-- Text segment start --

Spatio-temporal forecasts are also often modeled with Deep Learning in domains like air pollution prediction, with approaches that combine temporal LSTM (Long Short-Term Memory) (Hochreiter and Schmidhuber 1997) layers with, for example, spatial attention (Shi et al. 2021), nearest neighbor approaches (Qin et al. 2019), or convolutional neural networks (CNNs) (Zhang et al. 2020). This combination of different model types for spatial and temporal aspects bears some resemblance to the approach proposed in this work, where local and global model parameters are combined to model different spatial aspects (location-specific and global, systematic errors).

The difference between the climate MOS task considered in this work and the aforementioned spatio-temporal modeling approaches is, that, strictly speaking, we do not consider climate MOS to be a forecasting task from a machine-learning-view. The temporal dynamics required for forecasts are entirely handled by the climate model. A MOS approach does not directly need to forecast future states, but only adjust the current state provided by the climate model. One may incorporate the time dimension in climate MOS approaches, but it is uncommon and may not necessarily be beneficial, which is why this work focuses on traditional non-temporal climate MOS. Nonetheless, spatio-temporal models may benefit from also consider a combination of global and local parameters for their spatial and maybe even temporal parts in order to efficiently learn both global, systematic and location- or time-specific patterns.

-- Text segment end --
-- Provided data start --

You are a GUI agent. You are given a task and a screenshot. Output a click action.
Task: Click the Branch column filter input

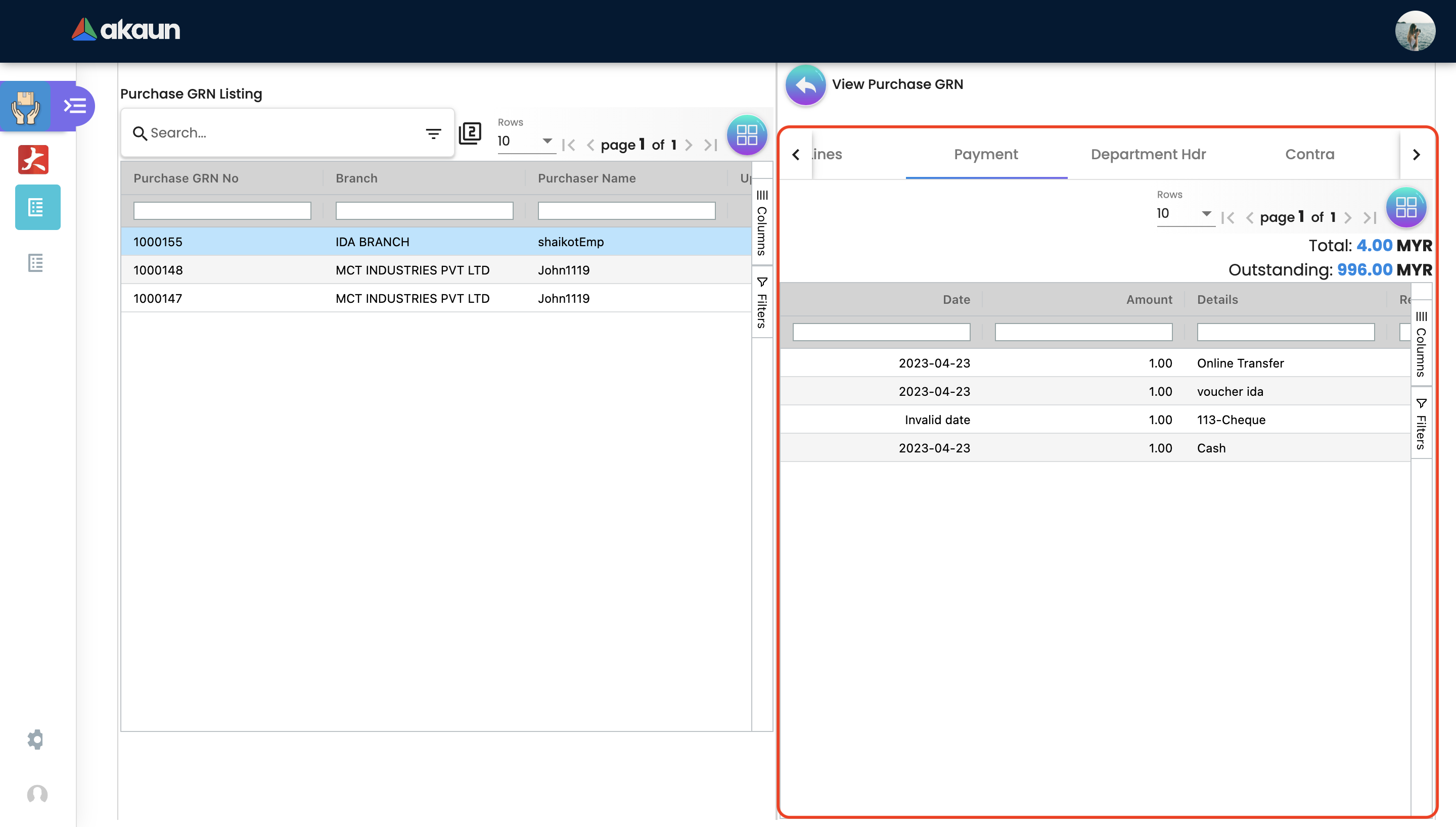[x=424, y=211]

-- Provided data end --

Written instruction :: Write the next passage of the text on climate model output statistics and spatio-temporal modeling, picking up after its final sentence. The listing has no connection to the text on climate model output statistics.

Answer to this task ::
2.2 Climate model output statistics

There are two approaches to climate MOS—distribution-wise and event-wise MOS. Distribution-wise MOS corrects the simulated variable’s distribution by mapping distribution characteristics (e.g. means) to the observed distribution. Event-wise MOS links simulated and observed time series through statistical models, which generally performs better than distribution-wise MOS (Eden and Widmann 2014). Thus, this work considers event-wise MOS.

A simple approach used by Eden and Widmann (2014) is local Linear Regression where an individual Linear Regression is fitted per location of interest, which has shown to work reasonably well. Most other works propose non-local MOS approaches, where for each location the MOS is aware of climatic conditions at nearby locations. This can lead to a large number of predictors for the MOS, which is why dimensionality reduction techniques, e.g. principal component analysis (PCA), are often applied (Paeth 2011; Eden and Widmann 2014; Sa’adi et al. 2017; Noor et al. 2019). Non-local MOS has been done with a range of machine learning models namely Linear or Principal Component Regression (Paeth 2011; Eden and Widmann 2014), Random Forests (RFs) (Sa’adi et al. 2017; Noor et al. 2019), Support Vector Machines (SVMs) (Sa’adi et al. 2017; Pour et al. 2018; Ahmed et al. 2019), and Multilayer Perceptrons (Moghim and Bras 2017).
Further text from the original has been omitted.